Trecho do texto |
----

Dois pesquisadores montaram um modelo matemático em Python, que prevê desastres para o coronavírus no Brasil caso não sejam tomadas medidas para conter a epidemia no país. Os autores desse feito são José Dias do Nascimento Júnior — professor e doutor em Astrofísica da Universidade Federal do Rio Grande do Norte e astrônomo associado ao Harvard-Smithsonian Center for Astrophysics — e Wladimir Lyra, doutor da New Mexico State University.
Pelo mundo, pesquisadores de todas as áreas demonstram esforços para controlar e prever casos de coronavírus com o objetivo de auxiliar as pessoas nas decisões diante da pandemia que se alastra pela humanidade.
A ideia do modelo de predição da COVID-19
O estudo realizado pelos pesquisadores surgiu devido à pandemia do novo coronavírus (COVID-19), que está tomando o mundo e já chegou a mais de onze mil vítimas fatais no planeta.
José Dias do Nascimento Júnior explica que após o início do surto começou a pesquisar o assunto e as maneiras de contribuir e colaborar para diminuir a pandemia. “Assim que começaram aparecer as primeiras reações globais, comecei a me perguntar sobre as hipóteses dos modelos utilizados no estudo da propagação do vírus. Quais equações seriam válidas e sob quais aspectos. O novo surto demonstrava que iria fazer história, e eu já sabia de outras pesquisas, das limitações de algumas condições matemáticas utilizadas nos modelos. Foi aí que encontrei Wladimir Lyra em conversas da rede social”, conta Nascimento.
Lyra afirma que a ideia de ambos se complementam e, partir disso, as hipóteses evoluíram em um modelo para “matematizar” os casos de coronavírus já existentes e novos. “A ideia e o motivo da pesquisa se devem à presente pandemia do coronavírus, para compreender a dinâmica da propagação da infecção. Pela leitura de artigos científicos na área de Epidemiologia Matemática, deparei-me com o modelo SIR, que foi o primeiro a buscar ‘matematizar’ uma epidemia”, ele destaca.
O doutor da New Mexico State University explica que percebeu semelhanças entre as equações de modelos matemáticos de epidemias e as que ele estuda diariamente. Por isso, havia meios de resolvê-las e assim agregar conhecimento ao campo de estudo do corona. “Não é nada que já não tenha sido feito no campo de Epidemiologia, foi um projeto para eu aprender sobre o assunto”, ele afirmou.
A COVID-19 é provocada por uma família de vírus que gera infecções respiratórias e foi descoberta em 31 de dezembro de 2019 na China. No Brasil, de acordo com as secretarias estaduais de saúde, já são 413 casos confirmados, mais de 30% em relação ao último balanço divulgado pelo Ministério da Saúde em 17 de março. Nessa data, foram contabilizadas 291 pessoas infectadas pelo vírus, sendo registrada uma morte pela COVID-19 no estado de São Paulo.

----

Explore o material |
A: No texto sobre o modelo do coronavírus, em que linguagem os dois pesquisadores montaram o modelo matemático?
B: No texto sobre o modelo do coronavírus, troque "pesquisadores" por "cientistas" no trecho entre "Dois pesquisadores montaram" e "fatais no planeta.", inclusive, e escreva o trecho de novo.

Dados de origem |
----

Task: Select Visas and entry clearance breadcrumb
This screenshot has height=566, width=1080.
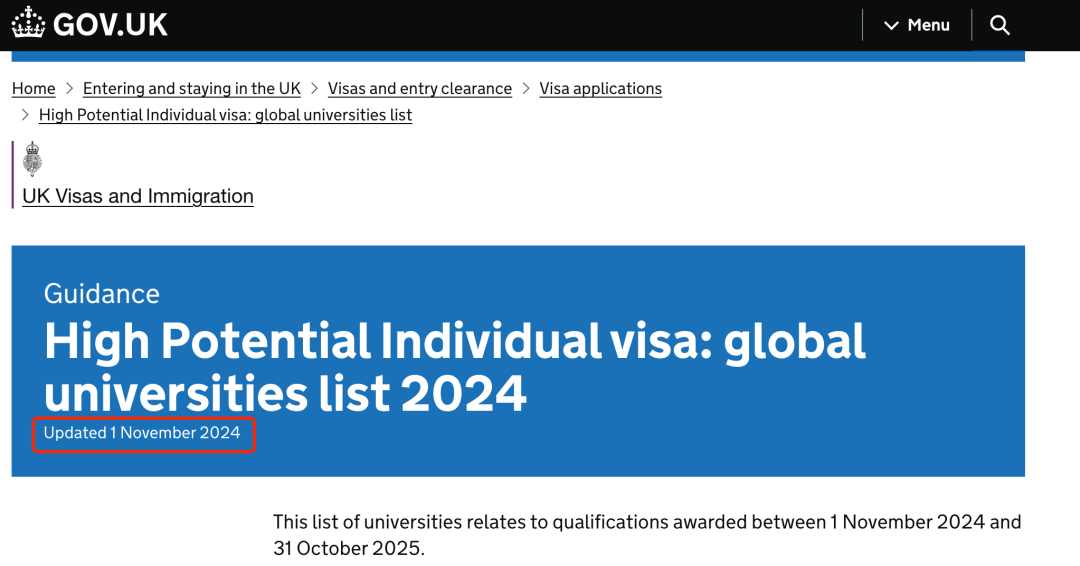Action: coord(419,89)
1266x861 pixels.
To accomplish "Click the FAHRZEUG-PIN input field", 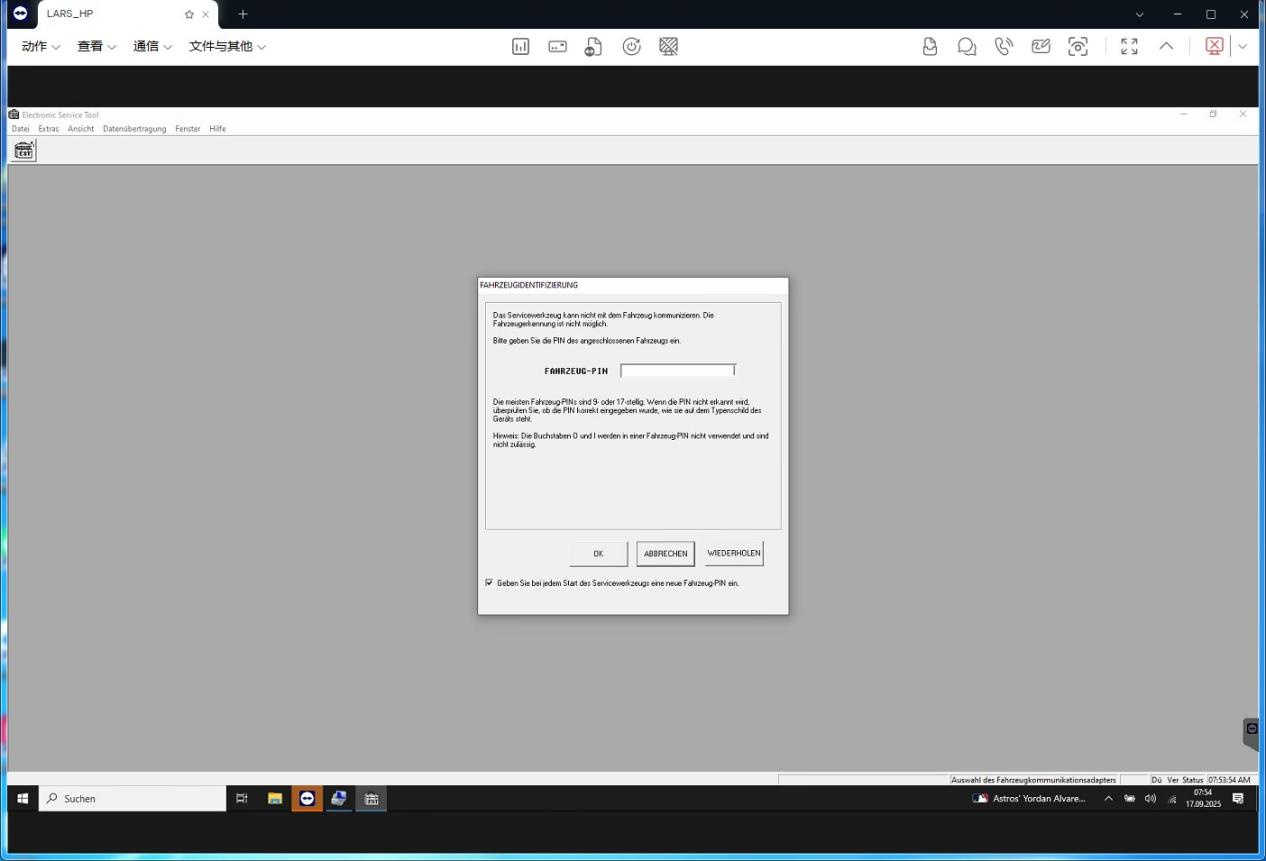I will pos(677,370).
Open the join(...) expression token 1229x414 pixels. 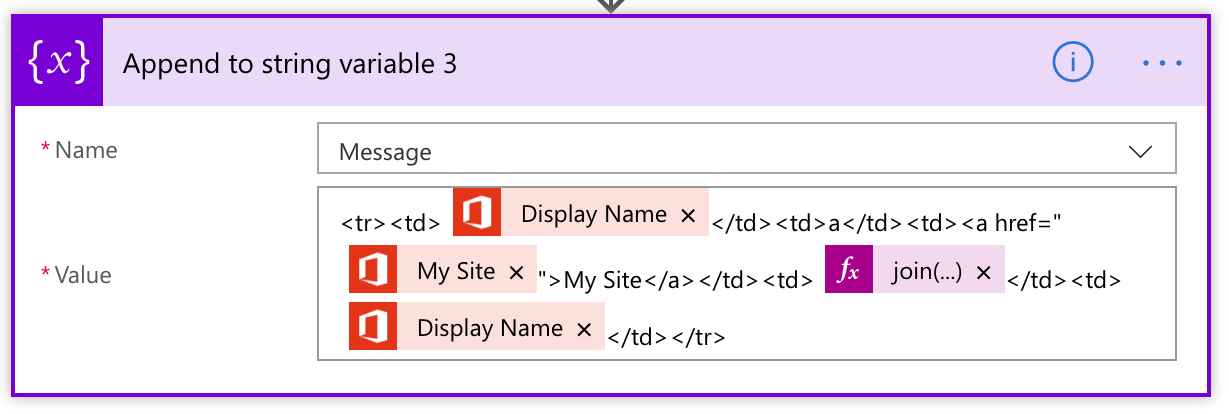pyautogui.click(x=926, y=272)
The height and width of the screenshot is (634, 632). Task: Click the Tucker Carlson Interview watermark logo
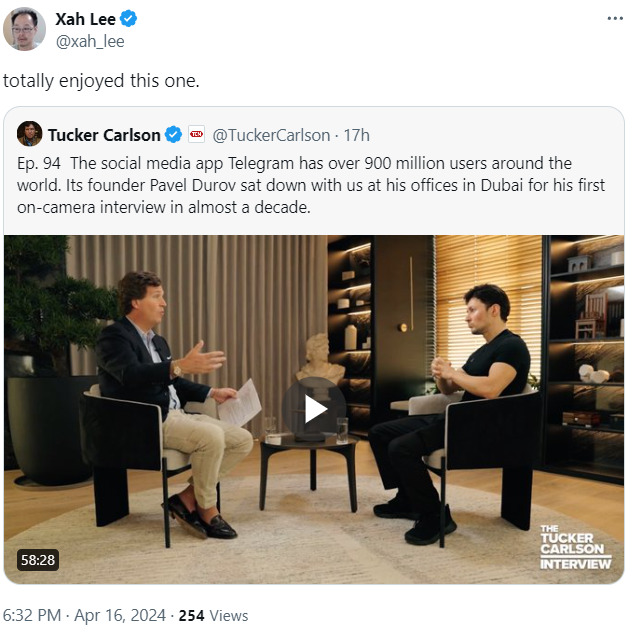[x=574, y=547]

----

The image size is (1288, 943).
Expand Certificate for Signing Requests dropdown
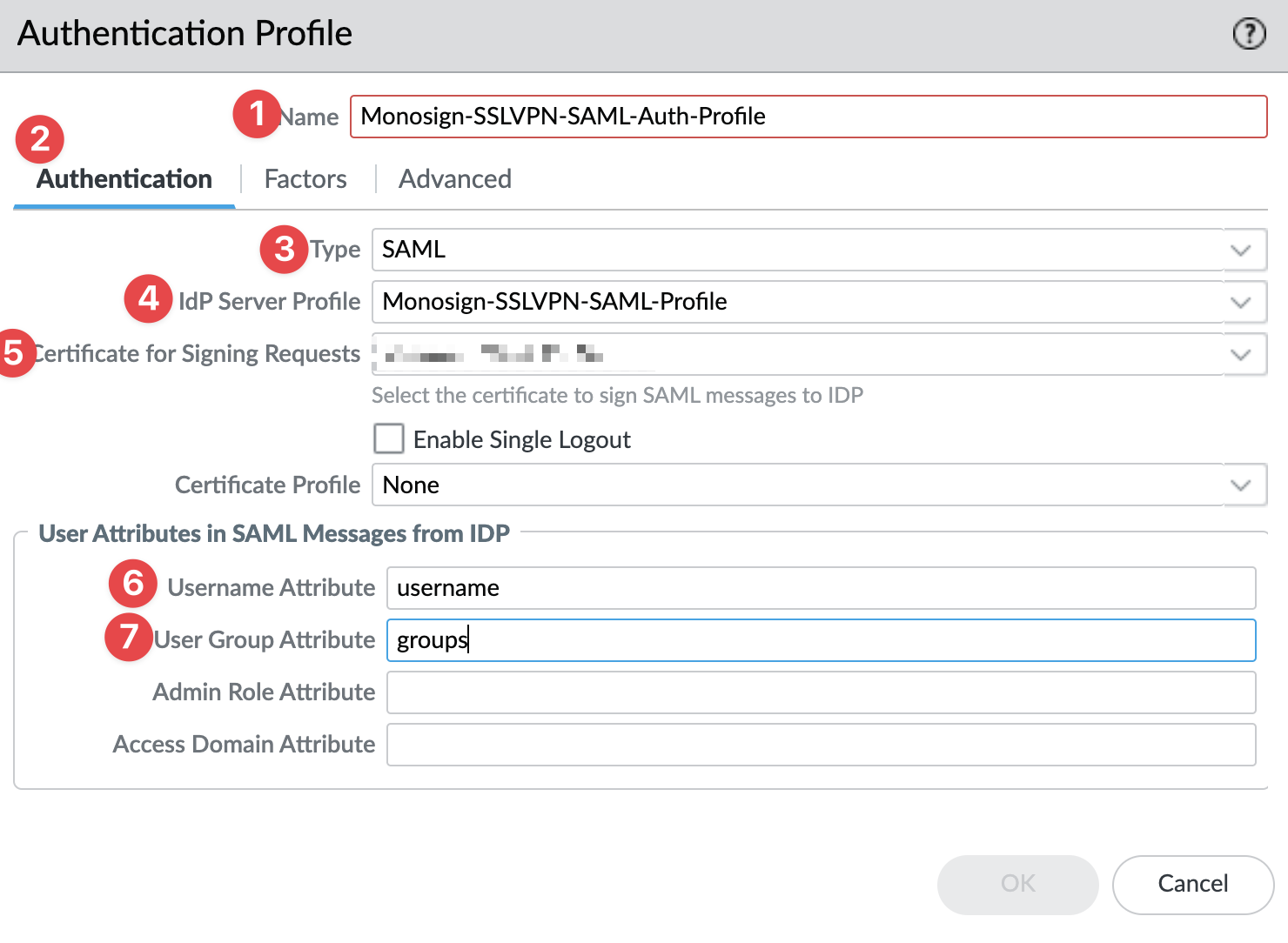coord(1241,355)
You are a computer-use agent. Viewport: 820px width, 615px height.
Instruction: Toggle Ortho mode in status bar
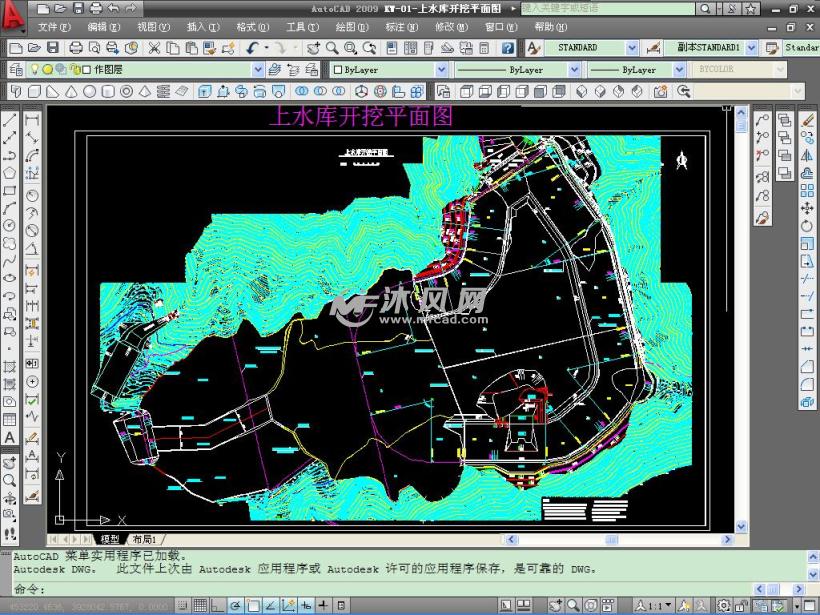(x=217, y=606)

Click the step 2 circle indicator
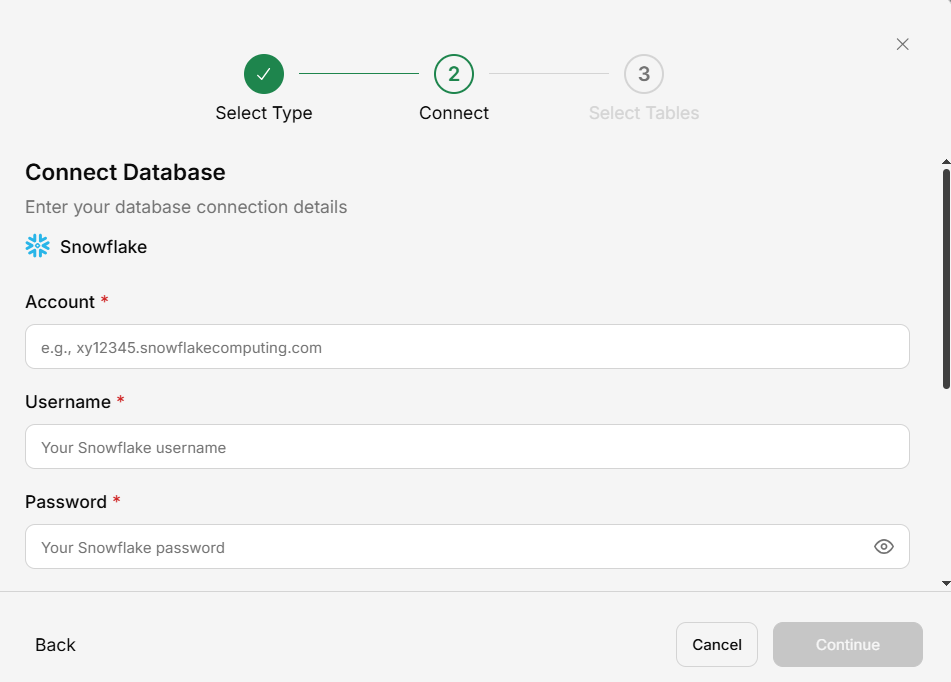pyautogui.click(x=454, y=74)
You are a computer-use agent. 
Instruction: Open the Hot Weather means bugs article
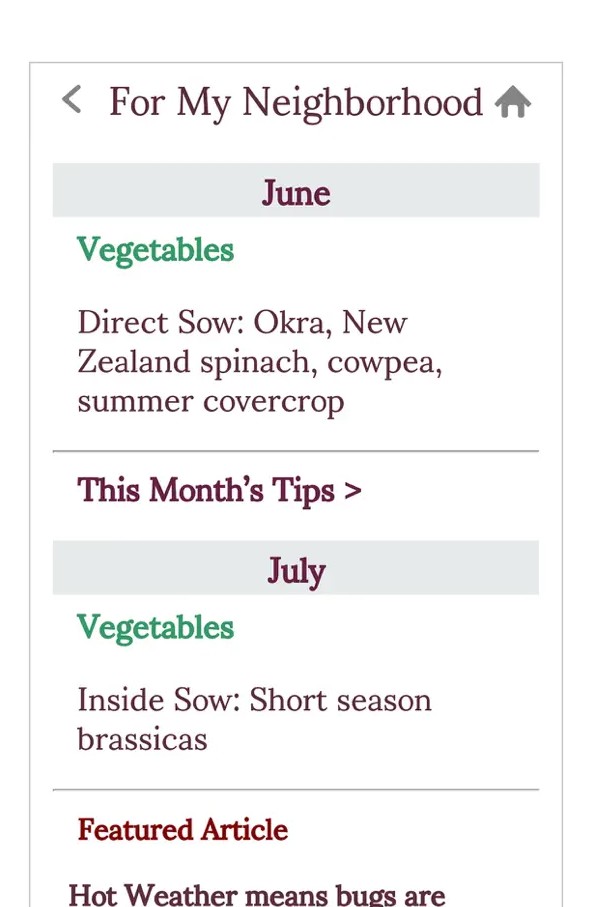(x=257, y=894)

----

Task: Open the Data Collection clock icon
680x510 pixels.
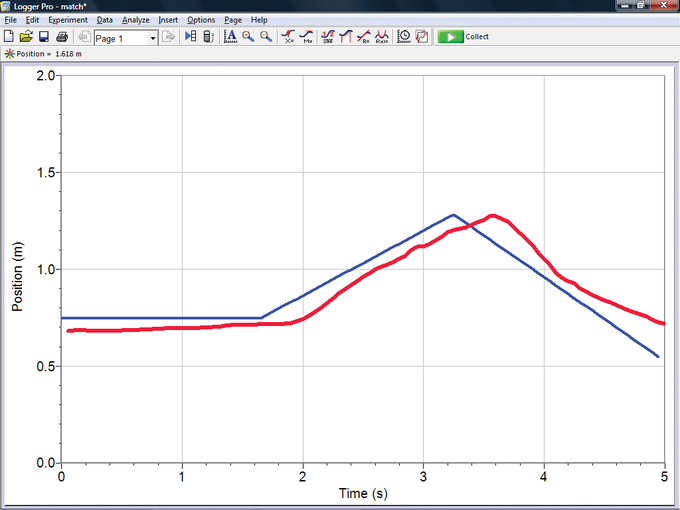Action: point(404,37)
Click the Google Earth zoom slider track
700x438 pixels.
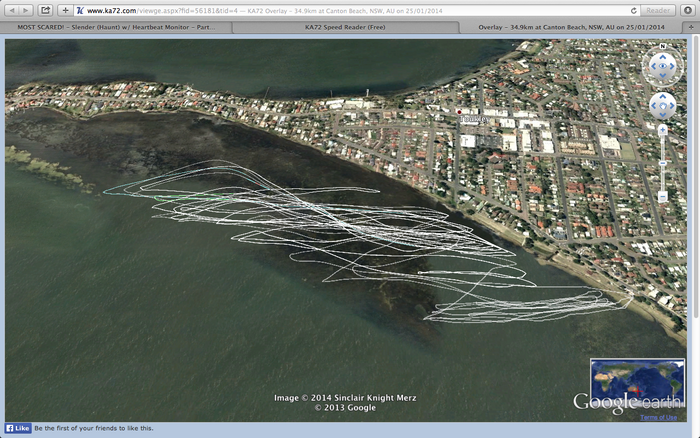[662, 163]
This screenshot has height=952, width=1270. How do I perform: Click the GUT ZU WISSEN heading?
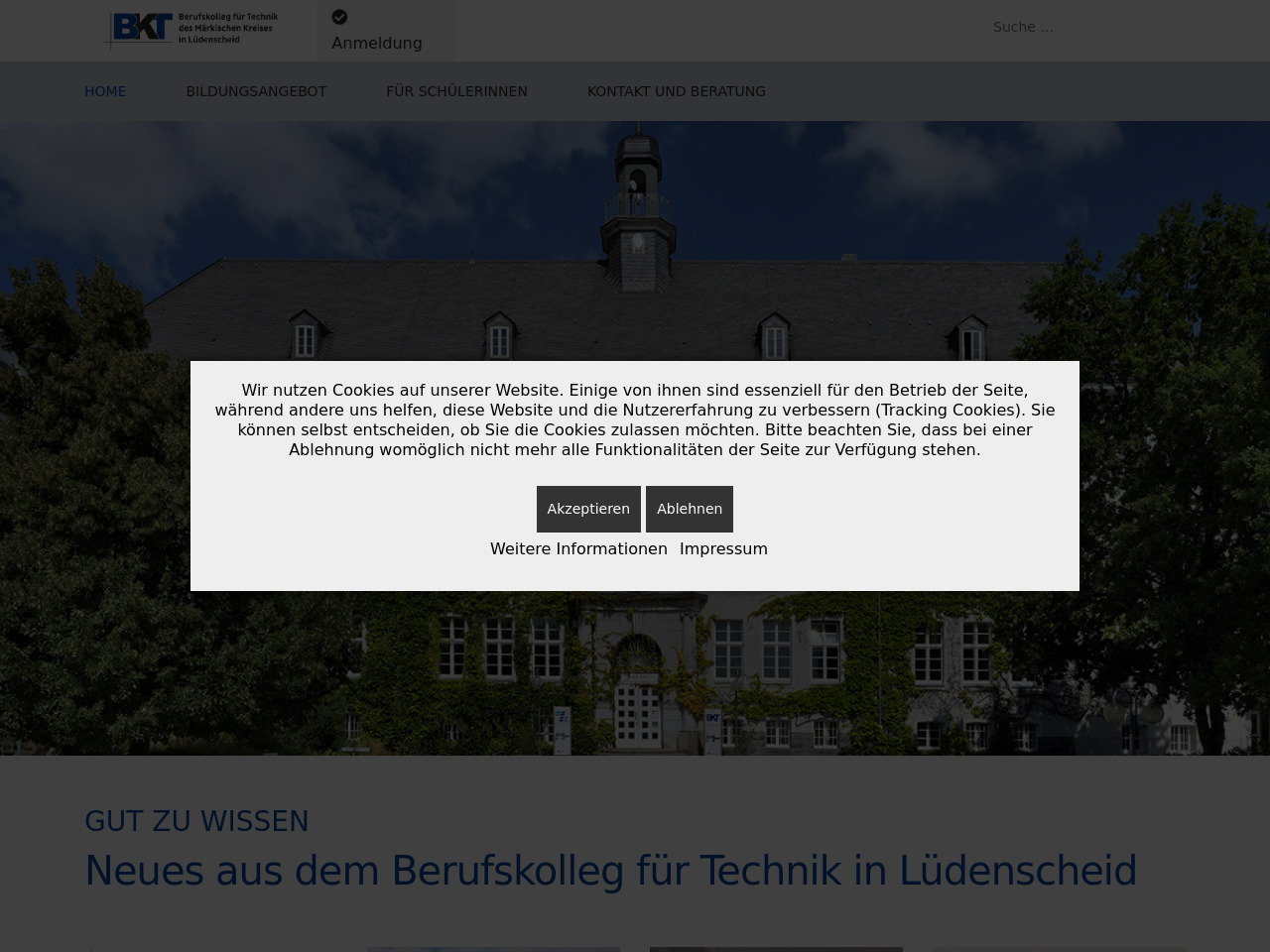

----

Resultados por tarefa |
A: Em Python.

B:
Dois cientistas montaram um modelo matemático em Python, que prevê desastres para o coronavírus no Brasil caso não sejam tomadas medidas para conter a epidemia no país. Os autores desse feito são José Dias do Nascimento Júnior — professor e doutor em Astrofísica da Universidade Federal do Rio Grande do Norte e astrônomo associado ao Harvard-Smithsonian Center for Astrophysics — e Wladimir Lyra, doutor da New Mexico State University.
Pelo mundo, cientistas de todas as áreas demonstram esforços para controlar e prever casos de coronavírus com o objetivo de auxiliar as pessoas nas decisões diante da pandemia que se alastra pela humanidade.
A ideia do modelo de predição da COVID-19
O estudo realizado pelos cientistas surgiu devido à pandemia do novo coronavírus (COVID-19), que está tomando o mundo e já chegou a mais de onze mil vítimas fatais no planeta.